Raghav’s parents were really fed up. They had no clue how to manage their ten-year-old son. He was becoming defiant, aggressive and lately they had caught him lying about his schoolwork. When they came to meet me for the first time they were seriously considering sending Raghav off to a boarding. Raghav sat in angry “I don’t care” silence through most of the session. Only time he spoke was when his parents mentioned the boarding. In an emotional outburst Raghav accused his parents of wanting to get to rid of him.

So what had gone wrong? It was obvious that Raghav parents were very committed and loved their son but, unfortunately, their emotional bank account with their child was heading for bankruptcy. In the rat race of bringing up a perfect (read mythical) child they had taken to constant criticism and nagging. From the time he got up till the time he slept Raghav’s every moment was being micro-managed. “You are always late for school”, “Your room is like a pigsty”, “Why can’t you be like your sister?” These were the withdrawals from the account. On the other hand, deposits, which are essential for building a healthy account, were dwindling.
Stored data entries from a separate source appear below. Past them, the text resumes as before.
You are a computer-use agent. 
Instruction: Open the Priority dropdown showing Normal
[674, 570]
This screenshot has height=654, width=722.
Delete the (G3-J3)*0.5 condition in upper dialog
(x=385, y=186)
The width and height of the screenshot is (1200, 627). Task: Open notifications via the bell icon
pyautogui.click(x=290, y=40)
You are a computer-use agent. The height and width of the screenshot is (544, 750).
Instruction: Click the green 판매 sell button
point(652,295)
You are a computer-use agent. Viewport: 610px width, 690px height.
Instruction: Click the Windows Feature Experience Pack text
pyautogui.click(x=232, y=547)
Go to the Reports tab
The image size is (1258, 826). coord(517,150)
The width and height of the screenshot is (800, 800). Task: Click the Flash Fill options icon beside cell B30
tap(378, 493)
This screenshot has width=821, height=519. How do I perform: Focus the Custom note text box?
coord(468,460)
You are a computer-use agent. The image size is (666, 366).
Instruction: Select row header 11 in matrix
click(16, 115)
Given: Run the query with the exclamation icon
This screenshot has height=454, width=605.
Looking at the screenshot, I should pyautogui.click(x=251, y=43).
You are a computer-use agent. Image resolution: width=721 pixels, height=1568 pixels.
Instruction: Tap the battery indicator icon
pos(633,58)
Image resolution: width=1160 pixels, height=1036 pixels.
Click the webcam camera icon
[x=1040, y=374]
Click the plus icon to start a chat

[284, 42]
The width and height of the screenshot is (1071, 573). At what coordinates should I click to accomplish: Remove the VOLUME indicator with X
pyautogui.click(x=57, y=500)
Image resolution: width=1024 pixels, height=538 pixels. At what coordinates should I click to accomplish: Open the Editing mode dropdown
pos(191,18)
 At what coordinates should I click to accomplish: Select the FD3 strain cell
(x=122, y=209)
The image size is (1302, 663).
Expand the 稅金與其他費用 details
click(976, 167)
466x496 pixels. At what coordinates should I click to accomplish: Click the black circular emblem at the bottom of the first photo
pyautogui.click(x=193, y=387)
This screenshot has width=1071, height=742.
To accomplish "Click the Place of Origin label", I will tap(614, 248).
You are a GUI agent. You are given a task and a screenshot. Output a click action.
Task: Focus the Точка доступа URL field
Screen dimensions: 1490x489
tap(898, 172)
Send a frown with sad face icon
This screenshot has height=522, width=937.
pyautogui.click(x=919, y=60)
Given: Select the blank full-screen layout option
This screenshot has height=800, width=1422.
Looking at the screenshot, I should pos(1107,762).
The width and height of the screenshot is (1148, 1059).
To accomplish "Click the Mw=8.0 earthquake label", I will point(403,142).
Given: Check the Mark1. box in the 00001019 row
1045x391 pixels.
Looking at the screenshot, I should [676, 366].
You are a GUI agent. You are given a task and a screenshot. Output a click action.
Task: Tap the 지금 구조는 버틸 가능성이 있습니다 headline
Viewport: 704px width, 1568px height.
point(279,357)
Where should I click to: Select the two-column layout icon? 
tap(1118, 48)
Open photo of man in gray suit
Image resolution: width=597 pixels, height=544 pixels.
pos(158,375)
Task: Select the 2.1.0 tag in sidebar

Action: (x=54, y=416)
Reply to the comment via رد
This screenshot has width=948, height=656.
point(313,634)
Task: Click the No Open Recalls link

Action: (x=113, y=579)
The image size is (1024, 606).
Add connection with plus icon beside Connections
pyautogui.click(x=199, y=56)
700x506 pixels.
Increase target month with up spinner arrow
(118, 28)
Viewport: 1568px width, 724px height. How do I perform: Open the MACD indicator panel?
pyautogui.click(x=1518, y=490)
Therefore, I asked the parents to do an exercise for me. Every night before bed they had to check their emotional bank account with Raghav. For that they had to write down all the deposits and withdrawals they made in their relationship through the day. They came back to me after a week looking really excited. It had taken Raghav’s parents a few days to realise the pattern, As his mother told me, “We found that our withdrawals totally outweighed the deposits ”. Last time I met Raghav’s family, they had just returned from a family holiday where they had a great time. Raghav told me with his sparkling eyes, “In terms of emotional bank account, we were the richest family in the hotel”.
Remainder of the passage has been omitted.